Thanks, there is a button ‘+ Add’ and hotkey Cmd/Ctrl + N for adding new projects or clients. Also you can switch between sections (tracker, analytics, projects, etc) by hotkeys Cmd/Ctrl + 1/2/3/4.
Quick typo report:

Profile is misspelled in: "go to Profie > More Options"

Fixed. I would appreciate any feedback on texts, BTW)
Hey, since you asked, a couple of things that I noticed:

- "Is trial fully functional?" -> "Is the trial fully functional?"

- "it's only $5/month with 14 days trial period." -> "it's only $5/month with a 14 day trial period."

- "install the app on unlimited number of devices." -> "install the app on an unlimited number of devices."

Those are just a few minor ones - it may be worth proof-reading the rest of your copy more thoroughly, given that I noticed those in <30 seconds.

Good luck!

Are there any free solutions out there for simple time tracking?

Even just good applications for logging worked hours. Currently I just use a spreadsheet to log when I get to work, and when I leave.

The UI is great.

Is there a way to export the data with all details?

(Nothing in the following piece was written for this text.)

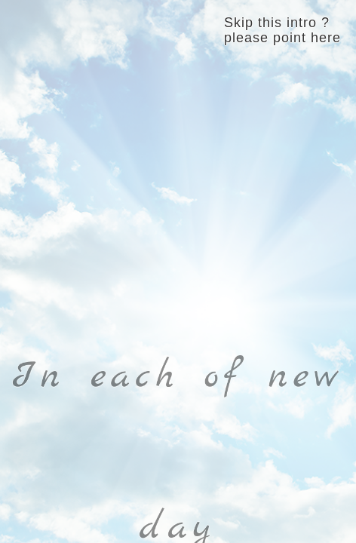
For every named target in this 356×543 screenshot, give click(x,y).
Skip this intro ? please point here (282, 30)
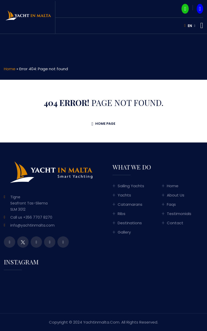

Additionally, it would be great to have the option to store the data in your own data store (e.g. remoteStorage).

Right now you can export only hours and money in CSV, though I'm planning to add more detailed reports and exports.

I don't really get you on your own data store—the app syncs with remote CouchDB, do you mean the ability to specify your own remote URL to sync?

Exporting the details likely seems to be required for many users as customers/clients might want to see the details.

With regards to data storage: the idea is to connect a remote data store like tent.io oder remotestorage.io

What details exactly do you mean?
What's with the choice of Paypal over something nicer for customers like Stripe or Braintree?
As far as I know, PayPal is only solution for global payouts. Stripe makes steps to internationalization, but country list is still small.
What is the OSX app built on? Is it the Node Webkit wrapper?
Yes, it is.
can you create and send invoices to clients through this?
Not yet. How would you like this invoices to look?